New scam packs a 1-2 punch at the gas pump
Combining two of identity thieves’ greatest hits, this scam starts at the gas station.
Mark Huffman, consumer news reporter for ConsumerAffairs.com, broke the news on this latest card-skimming scam in his July 1 story. “A criminal installs a ‘skimmer,’ usually on a gas pump, to steal credit or debit card information — everything but the CV2 security code on the back of the card,” wrote Huffman. “To get the code, the scammer or an accomplice uses spoofing technology to call the cardholder and pose as someone from the bank or credit card company that issued the card.”
Caller ID spoofing is when a scammer manipulates your caller ID to make the call appear to come from your bank or credit card issuer. The scammer can program the call to make your caller ID show not only your bank or card company’s name, but also its accurate customer service number. In this latest trick, once the scammer has somehow connected your card information to your phone number, he’ll call you, spoof the caller ID and ask for your 3-digit CV2 code.

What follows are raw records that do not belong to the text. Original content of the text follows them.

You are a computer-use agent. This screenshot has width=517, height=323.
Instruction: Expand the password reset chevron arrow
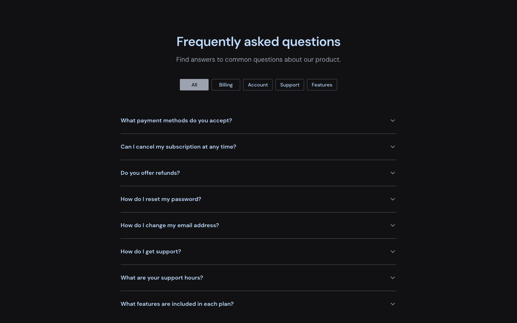[393, 199]
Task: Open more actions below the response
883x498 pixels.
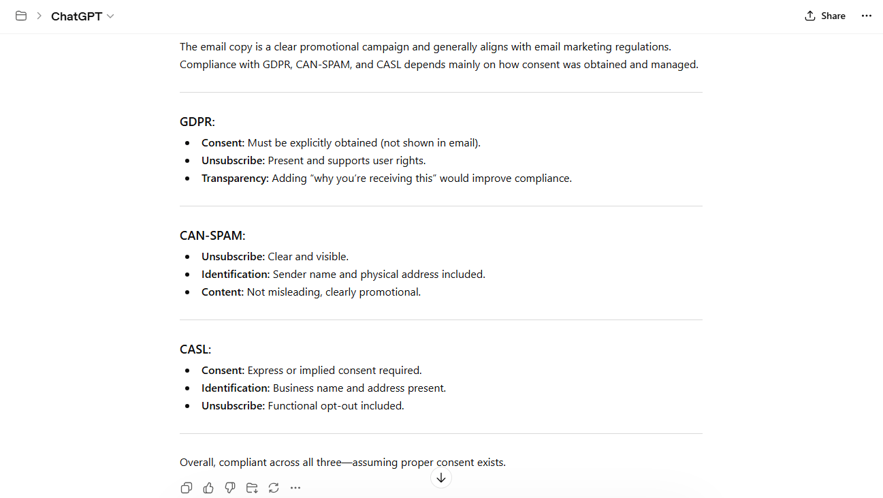Action: (295, 488)
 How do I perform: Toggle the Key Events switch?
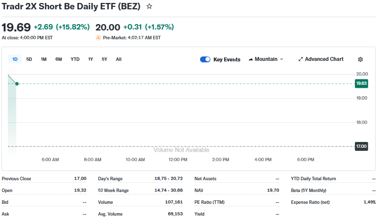click(x=205, y=59)
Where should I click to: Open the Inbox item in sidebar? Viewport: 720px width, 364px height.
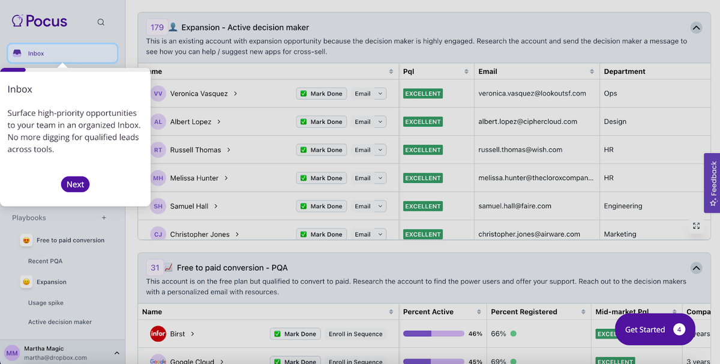coord(62,53)
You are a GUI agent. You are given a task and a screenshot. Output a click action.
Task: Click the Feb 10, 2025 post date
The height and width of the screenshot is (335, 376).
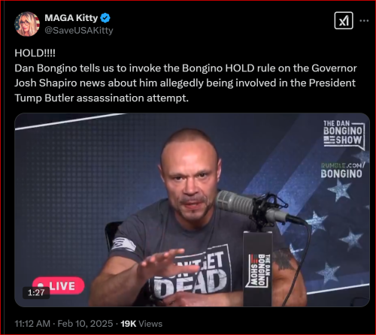pos(85,324)
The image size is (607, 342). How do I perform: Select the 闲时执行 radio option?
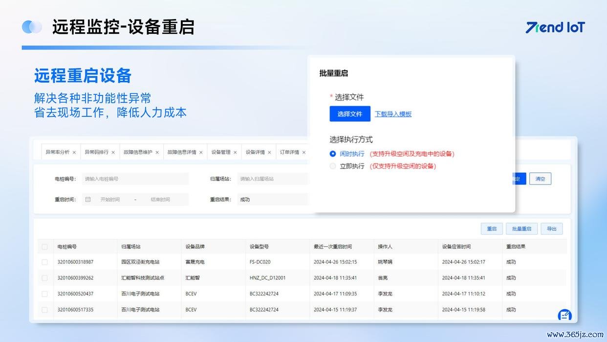pyautogui.click(x=333, y=154)
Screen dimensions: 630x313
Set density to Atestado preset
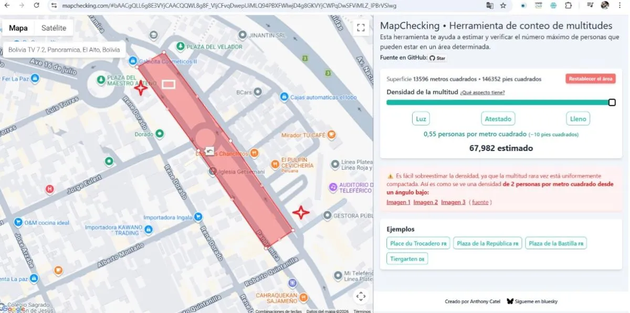coord(498,118)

“The caller tells the victim that their account has been compromised — which is actually true — but the CV2 security code is needed to freeze the account,” Huffman wrote. “If the victim provides that missing information, the scammer then has an active card that can be used to make purchases, withdraw money, or sell on the black market.”

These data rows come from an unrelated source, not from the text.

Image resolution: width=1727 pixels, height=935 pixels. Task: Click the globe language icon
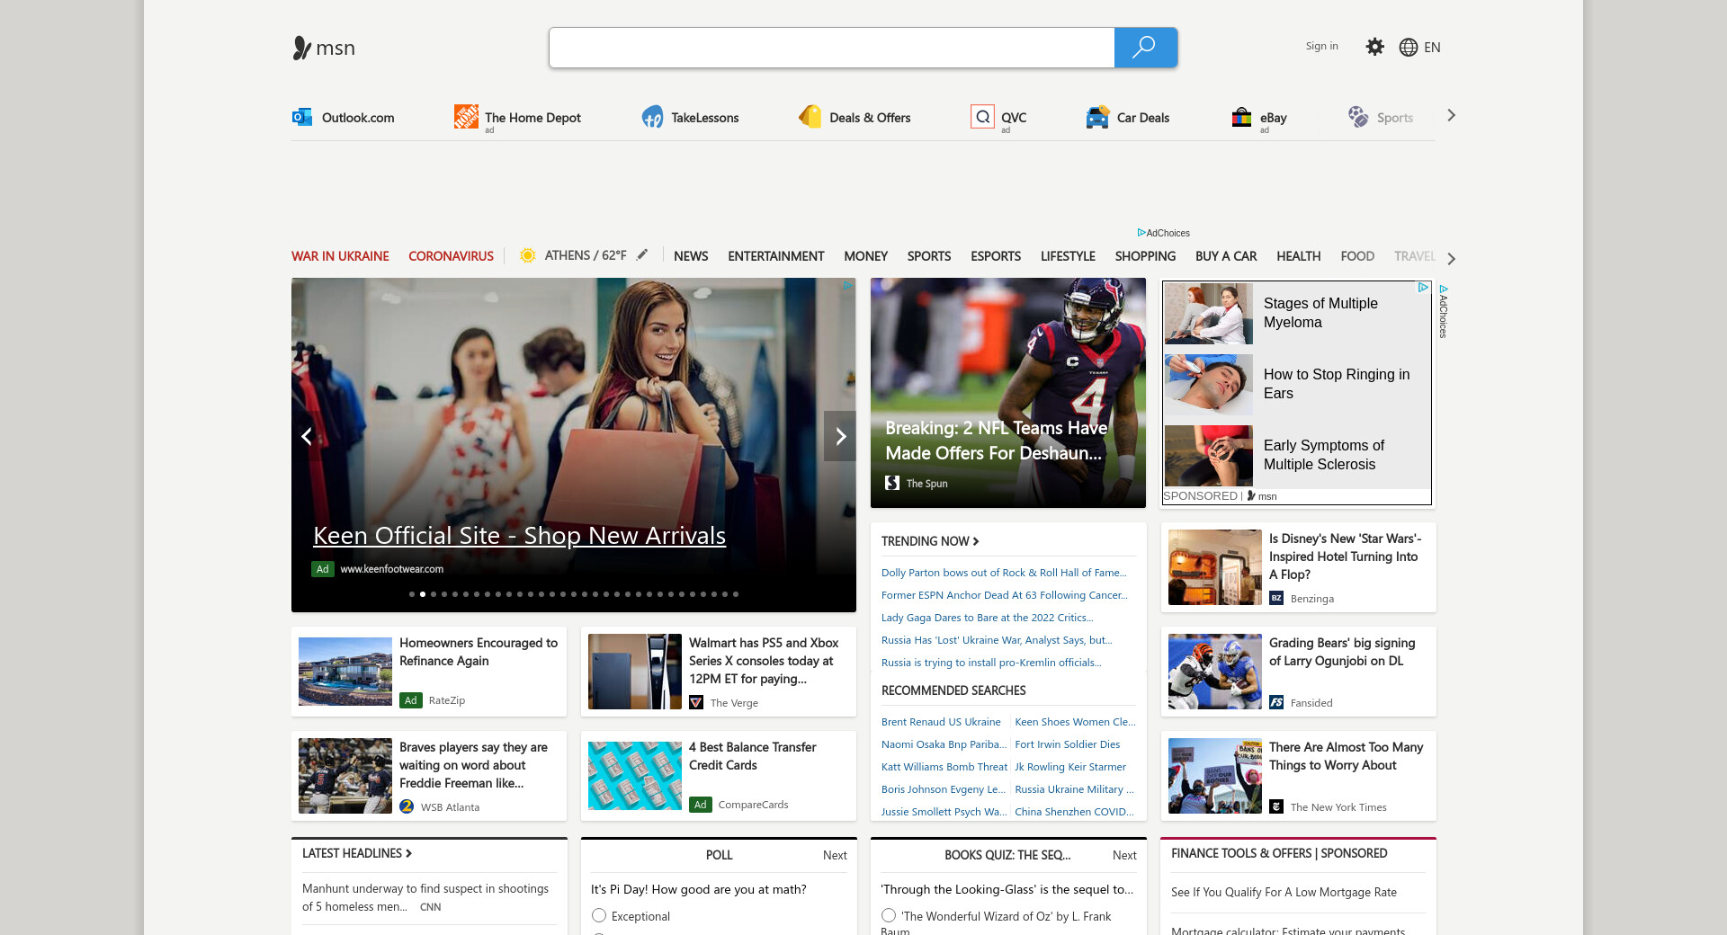coord(1408,48)
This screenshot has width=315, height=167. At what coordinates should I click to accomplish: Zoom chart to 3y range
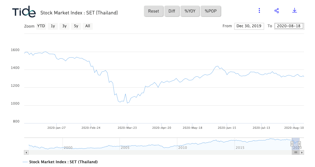[64, 26]
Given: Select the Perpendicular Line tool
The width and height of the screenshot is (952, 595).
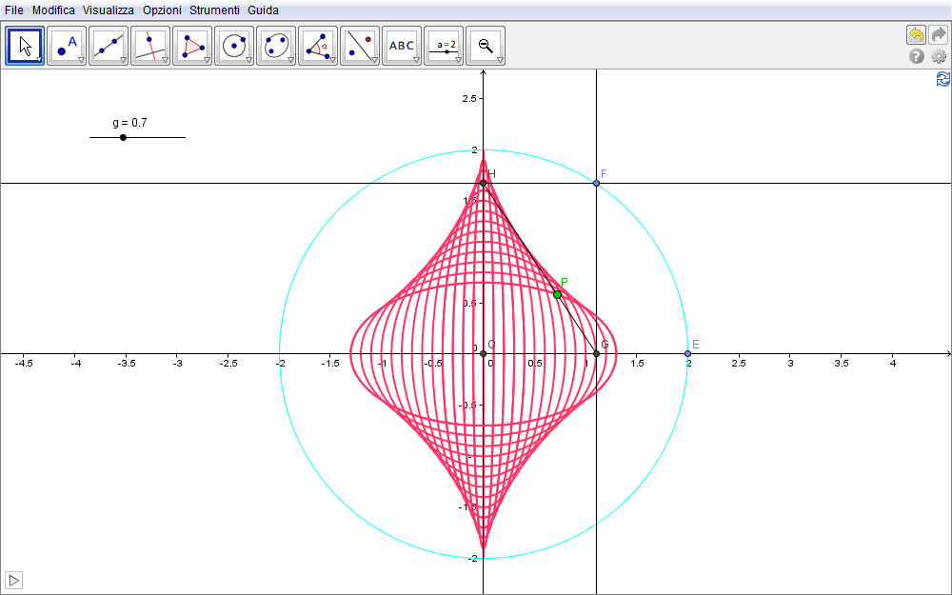Looking at the screenshot, I should tap(150, 45).
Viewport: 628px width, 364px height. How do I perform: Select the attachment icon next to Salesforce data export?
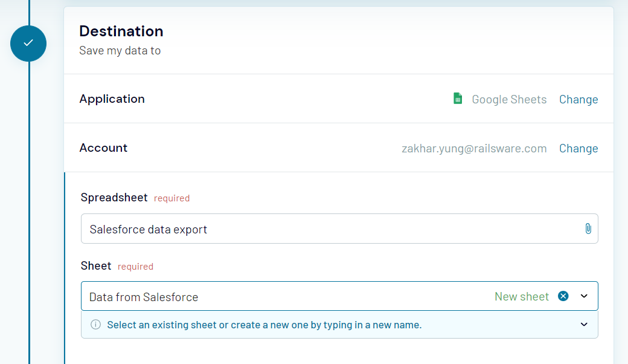tap(588, 229)
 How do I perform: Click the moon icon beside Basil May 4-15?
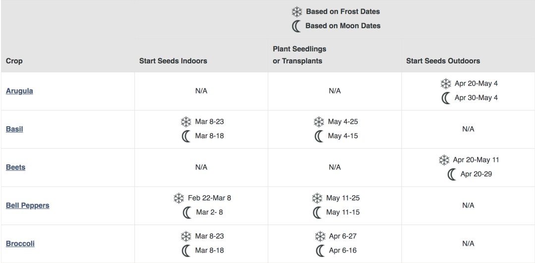click(318, 136)
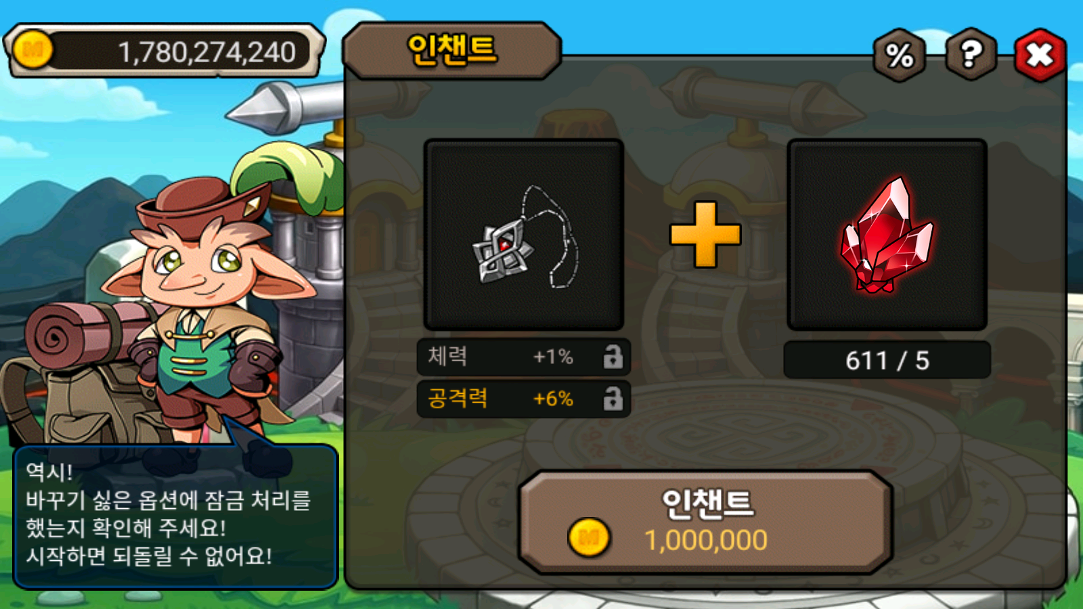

Now here’s the thing: your bank or credit card-issuer is NEVER going to call you to request the CV2 number on the back of your card. It issued that card and code to you in the first place!

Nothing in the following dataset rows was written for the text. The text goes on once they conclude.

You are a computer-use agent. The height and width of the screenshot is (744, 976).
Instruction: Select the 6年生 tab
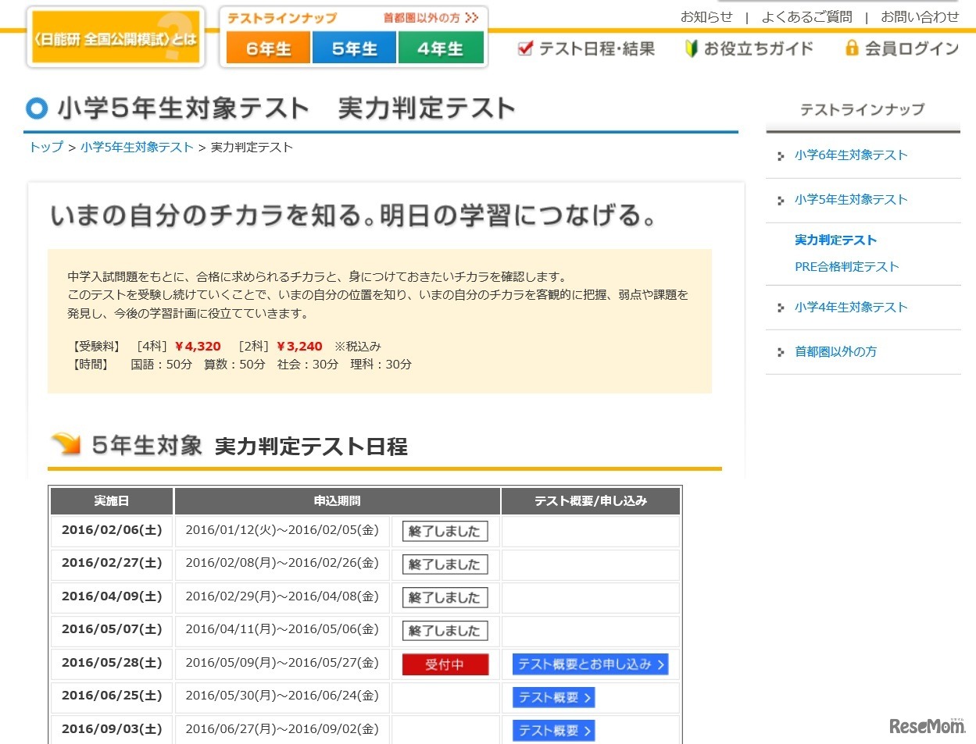(x=266, y=48)
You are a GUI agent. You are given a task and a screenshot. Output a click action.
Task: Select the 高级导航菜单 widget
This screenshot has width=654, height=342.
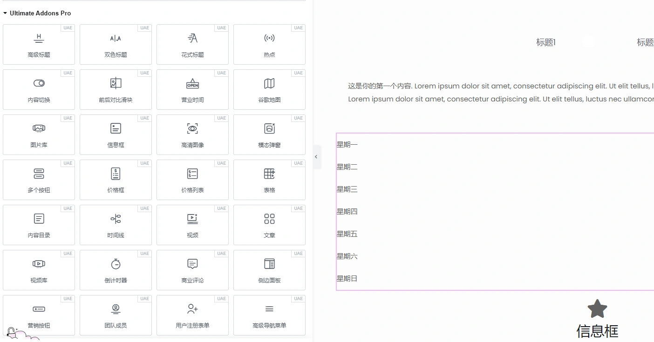(269, 315)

Also, most banks and card-issuers will provide their customers multiple security options – either a text or email, NOT a call – when suspicious activity occurs. The customer typically elects the option, not the bank or card-issuer — and if there’s unusual activity, customer service won’t ever ask you to verify a card number or code. It’ll simply cancel the card and issue you a new one.
You should never use a debit card at a gas pump. Besides the risk of fraud, many pumps will automatically hit your card with what’s called a pre-authorization. It’s a temporary fee to determine whether there’s enough funds in your account to cover the gas purchase. Banks who issue pre-authorizations often don’t credit them back for up to three days, so you risk over-drafting your account when you use a debit card at a gas pump.
Huffman and I offer these tips to avoid this card-skimming, call-spoofing scam:
Pay with cash or a credit card with chip technology instead of a debit card
Monitor your bank and credit card statements regularly for strange charges
Report unauthorized charges immediately
Inspect card readers, especially at gas pumps and ATMs, to see if a skimming device is placed over the card reader or if the security seal is broken. At ATM’s, give the card-reader a gentle shake. Try to move it. A legitimate card-reader should not move. If it does, someone has likely tampered with the ATM and installed a skimming device. Vigilant gas stations use security stickers (pictured above) placed across the seam of the locked door where the card-reader is installed in the pump. Inspect that sticker. If it is breached or torn, a scammer may have tampered with it.
- Never respond to a phone call from someone who claims to be from your credit card company. Instead, hang up and call the toll-free customer service number on the back of your card. It’s better to initiate contact with someone you’re certain represents your financial institution, then ask that representative about the possibility of unusual account activity.